A German investment banker concurs: “The internet of things — that’s something that could be developed in Germany. But rather than becoming a section head at German engineering company, these guys go off to California, where they get paid more money.”
Germany’s real innovation hub lies in southern Germany where its carmakers, suppliers and engineering companies are concentrated. Here companies are taking action to further bolster their software and IT capability.
Developing services that build on the data generated by Siemens’ turbines, electrification and factory automation equipment is a major plank of strategy for Joe Kaeser, chief executive. Siemens has made a succession of software acquisitions in recent years and now has some 17,500 software engineers. Big rival General Electric is also investing heavily in this area.
Kaeser says he respects but is not afraid of Google. This is because Siemens has access to the machinery that its customers have purchased and installed and therefore has the opportunity to provide data-related services.

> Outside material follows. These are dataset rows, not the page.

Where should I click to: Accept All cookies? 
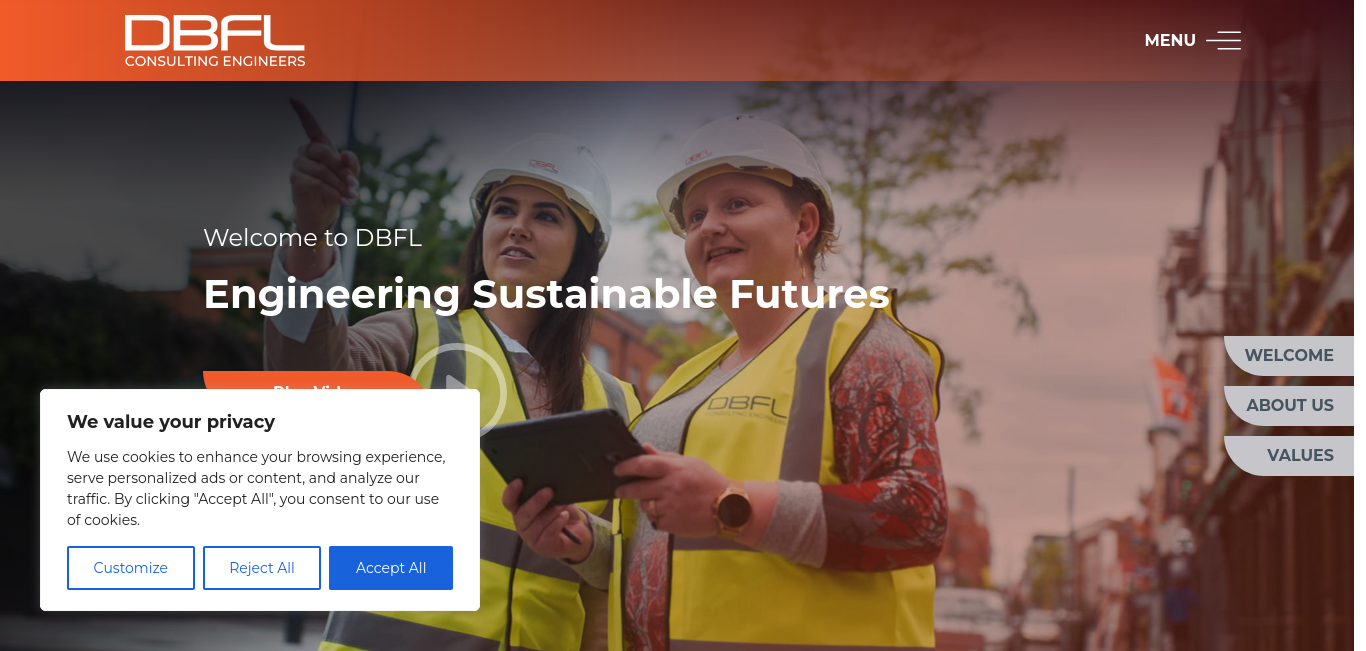click(x=391, y=568)
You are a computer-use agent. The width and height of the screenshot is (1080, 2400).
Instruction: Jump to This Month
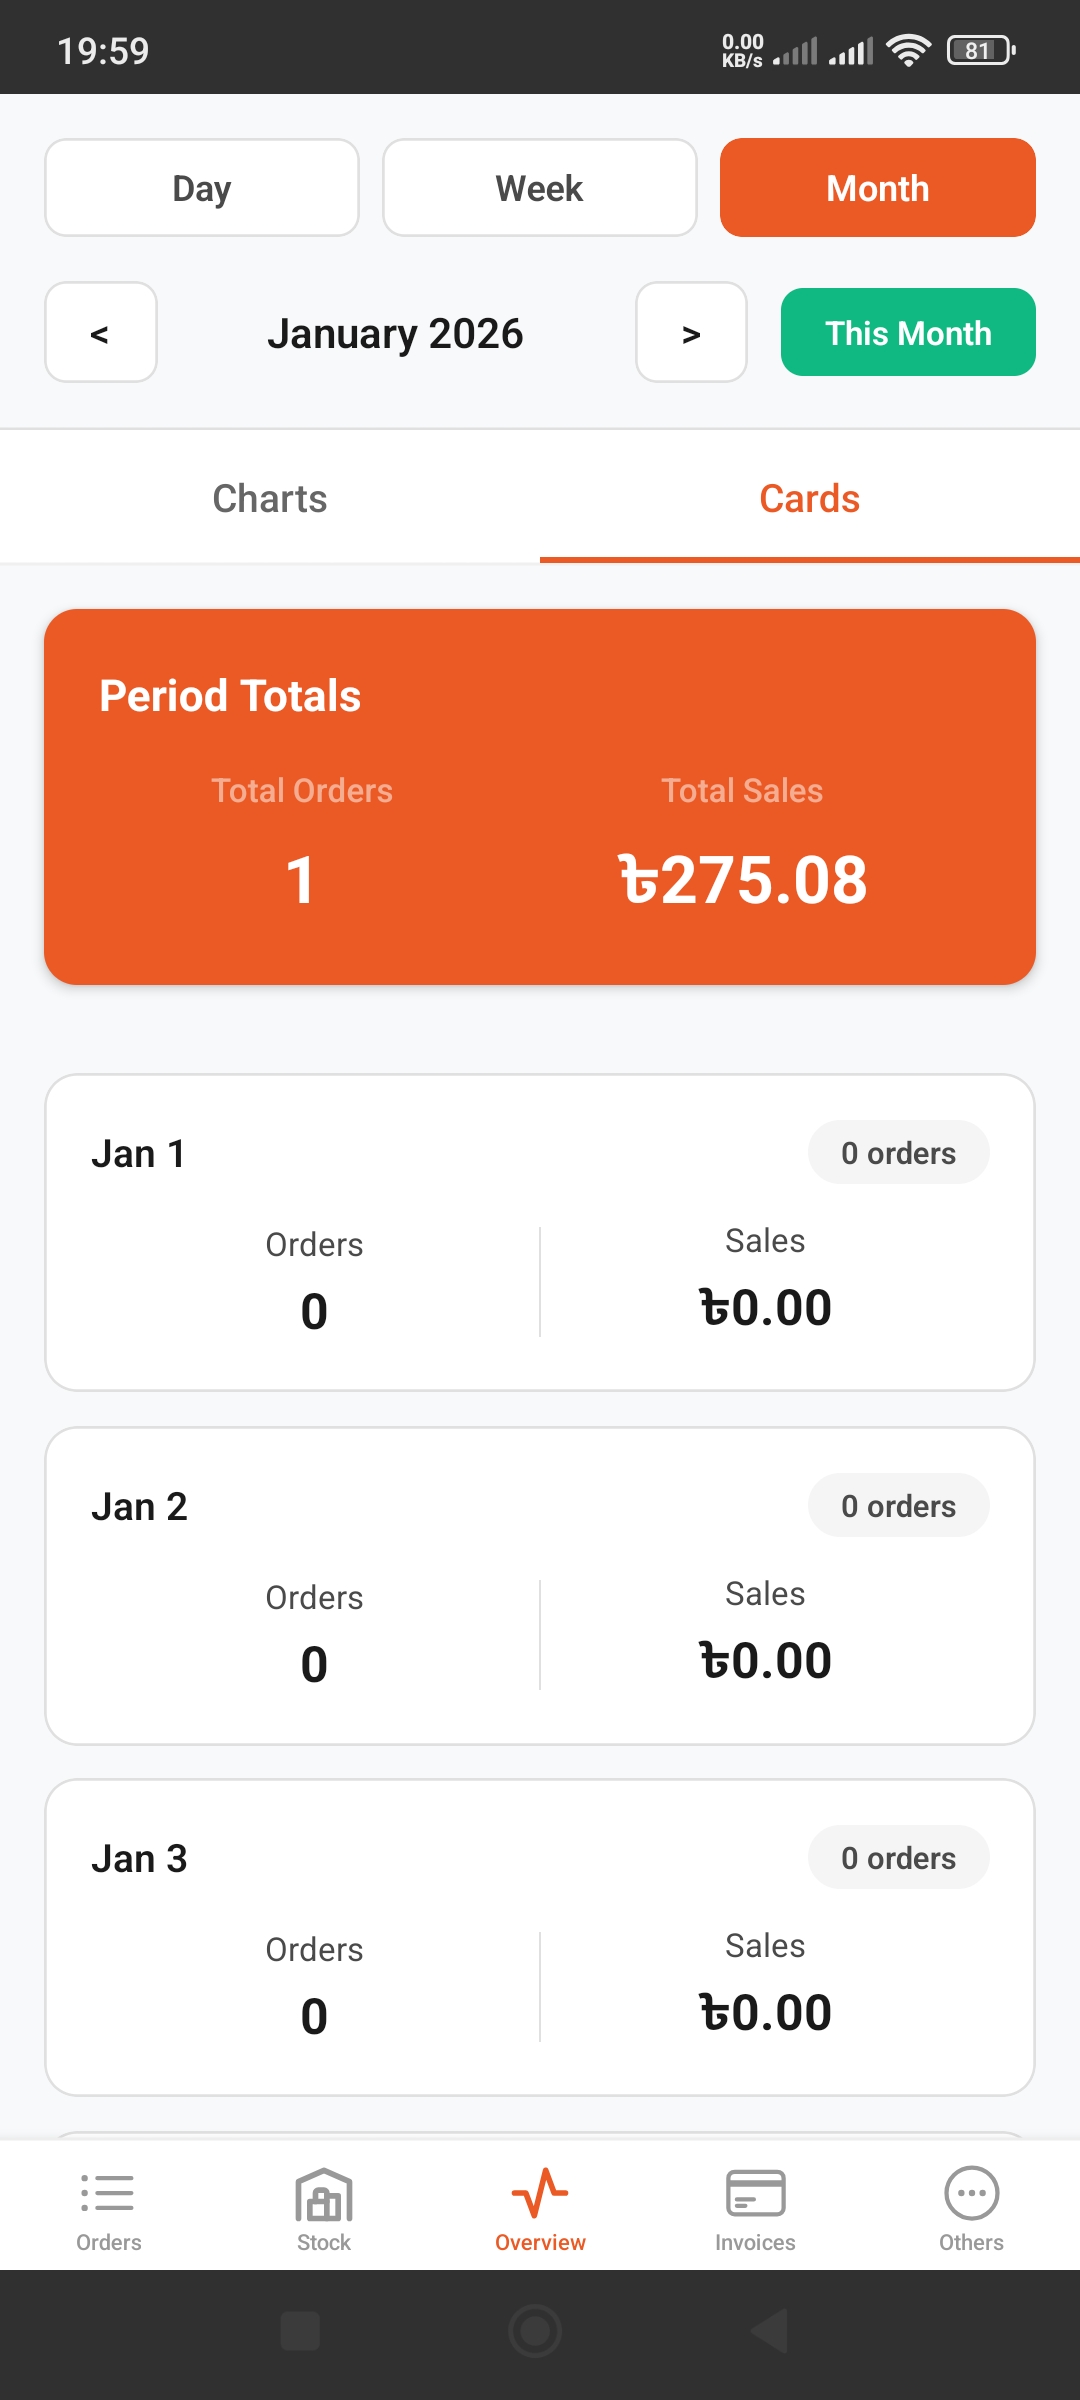(x=908, y=333)
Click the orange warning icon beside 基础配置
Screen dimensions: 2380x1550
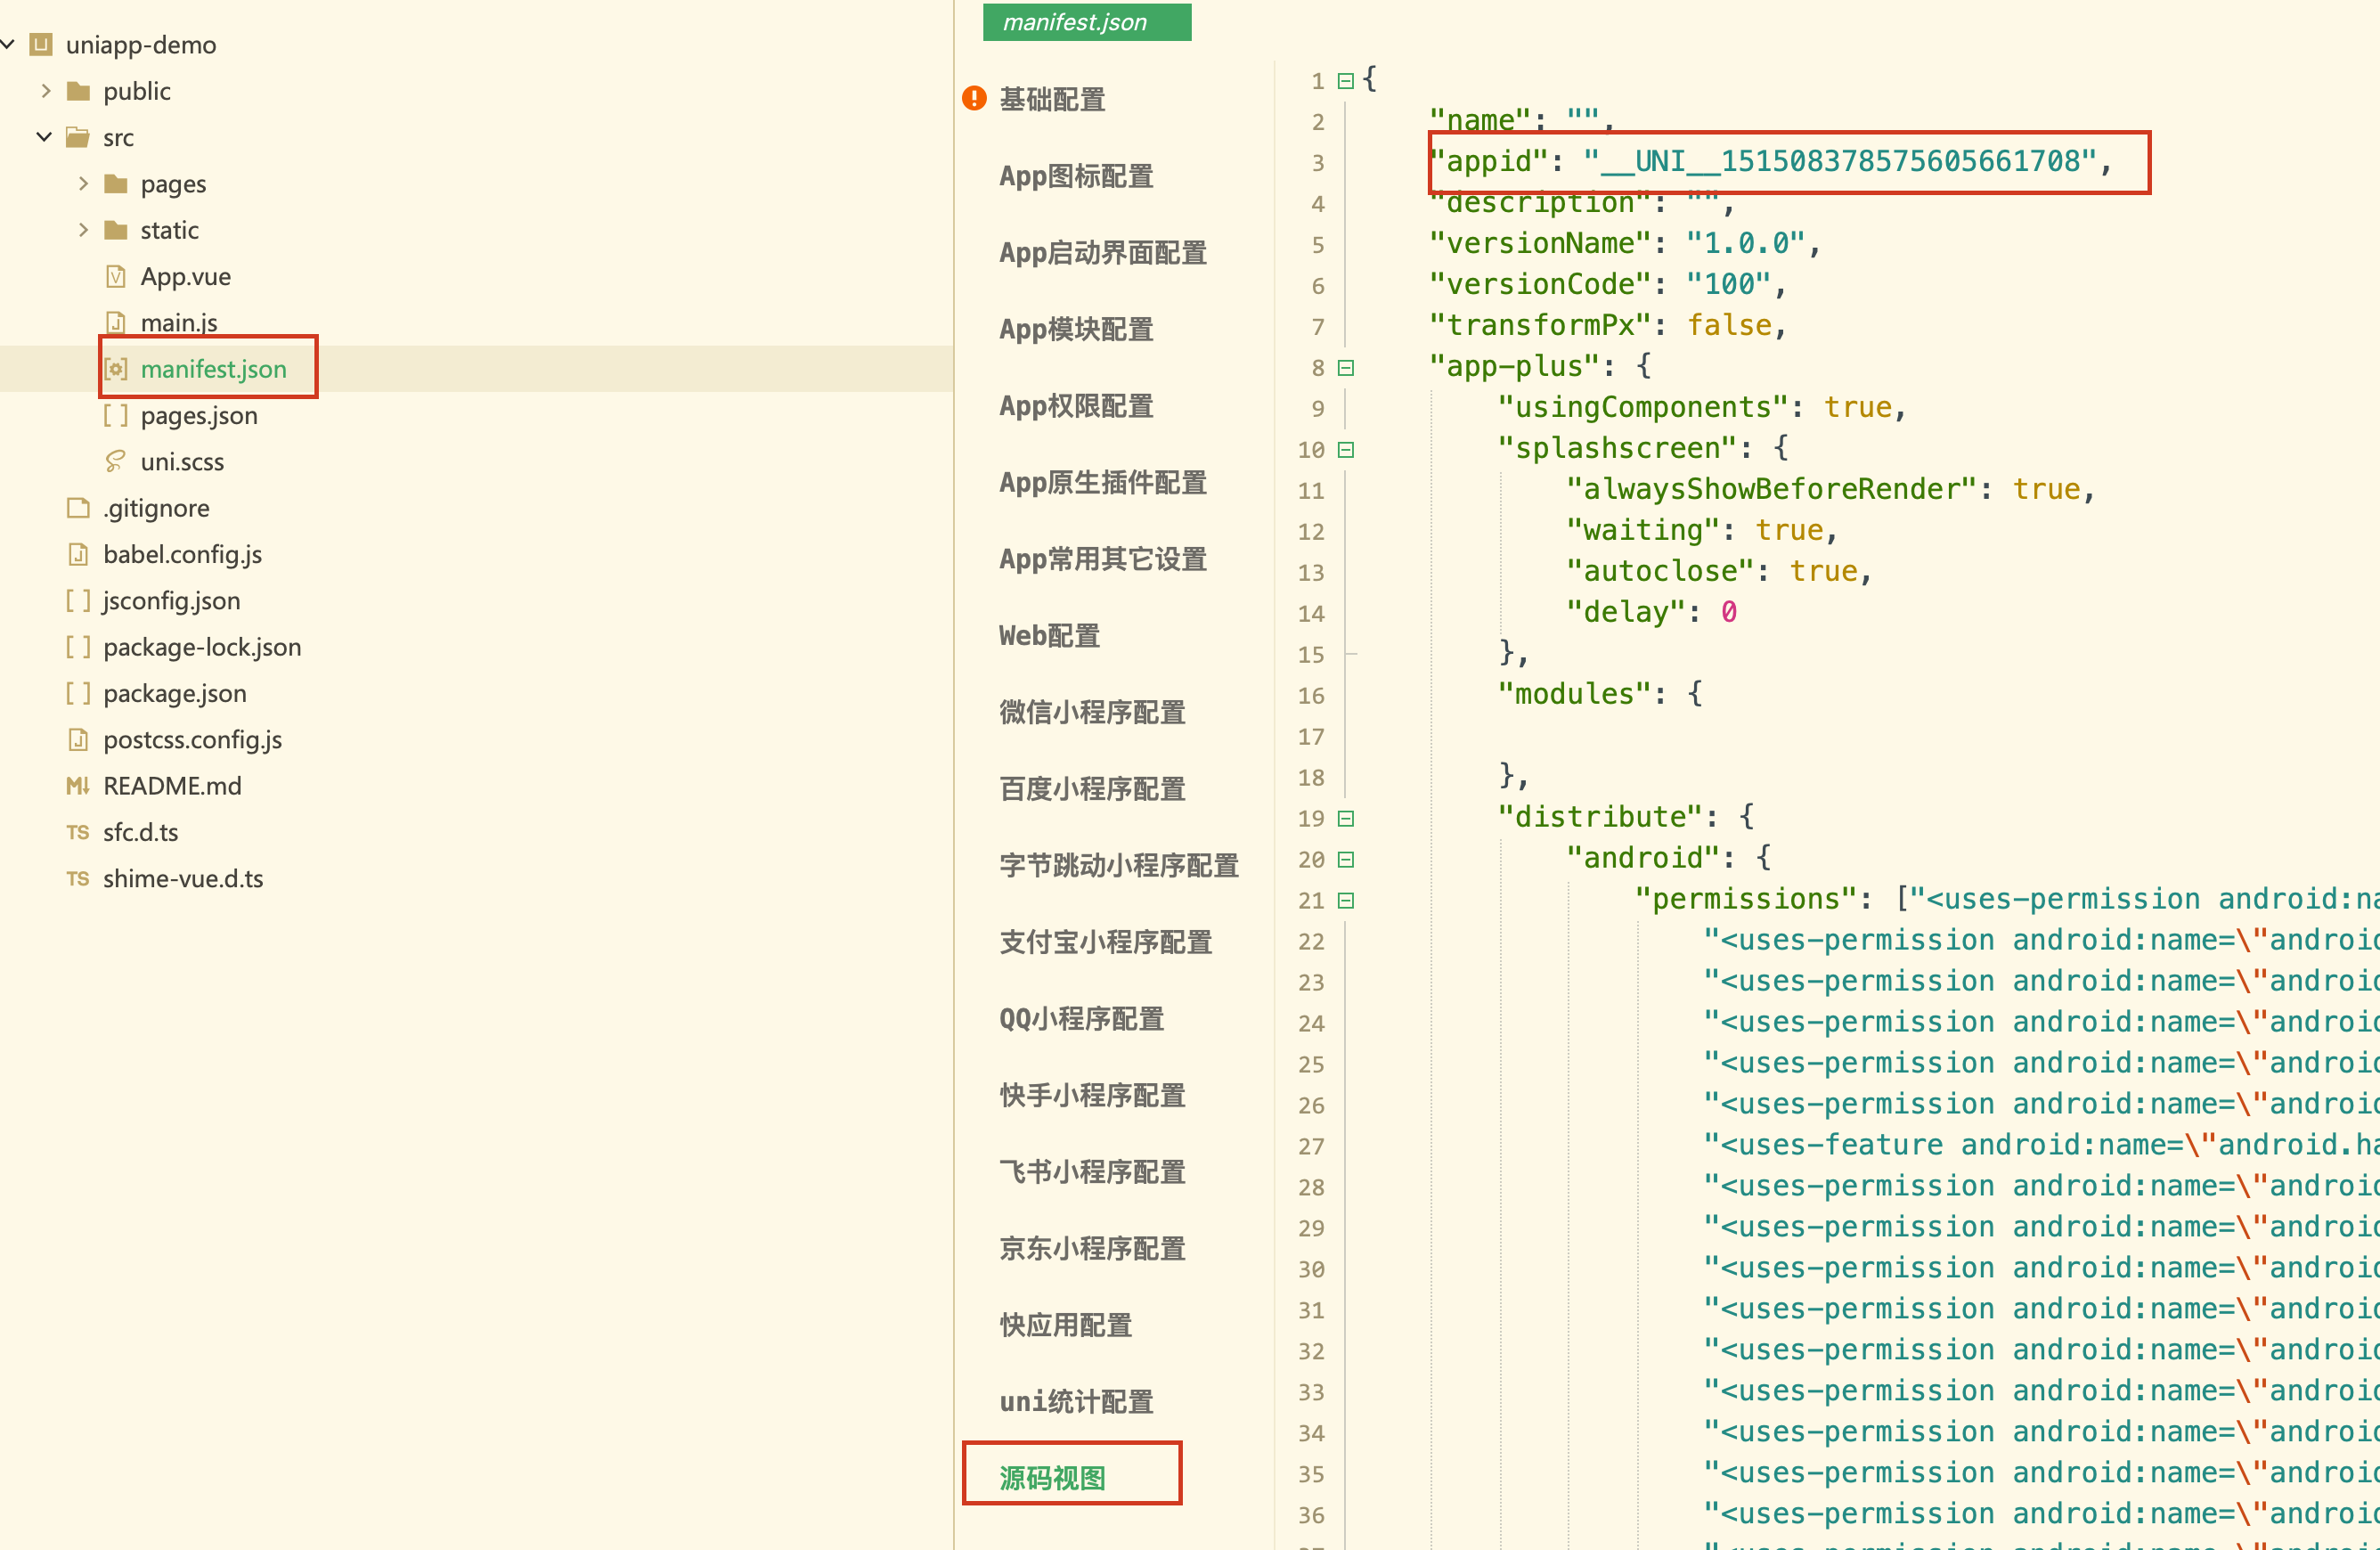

Bosch, the technology conglomerate whose products range from coffee machines, dishwashers and power tools to fuel-injection and ebike systems, has also expanded its software division and like Siemens it can access new innovations via a venture capital arm. Its micro-electromechanical sensors — the building blocks of the internet of things — are contained in half the world’s smartphones.
Volkmar Denner, Bosch’s chief executive says: “It’s still not been decided who will play the most important part in the Internet of things: IT companies or companies that truly understand the objects themselves.
“What’s essential here is to have expertise in physical objects. And we are currently seeing that IT companies are in fact struggling to get to grips with the world of objects. It’s no easy task to reliably manufacture good, high-quality objects.”
Although Google has claimed the lion-share of media fuss over its development of self-driving cars, Daimler, Bosch and Continental are among German companies already bringing autonomous functionality to market-ready products.
For example, the latest incarnation of the Mercedes-Benz S-Class has a significant degree of autonomous driving capability. The car has systems that, in a slow-moving traffic jam, in effect enable the vehicle to drive by itself.
“German carmakers must be careful that business is not snatched out of their hands. However, they have seen the risk and are defending themselves intensively,” says Ferdinand Dudenhoeffer automotive research director at Center of Automotive Research at the University of Duisburg-Essen.
“Understanding mechanical and electronic systems remains important and here the incumbent carmakers clearly have the advantage.”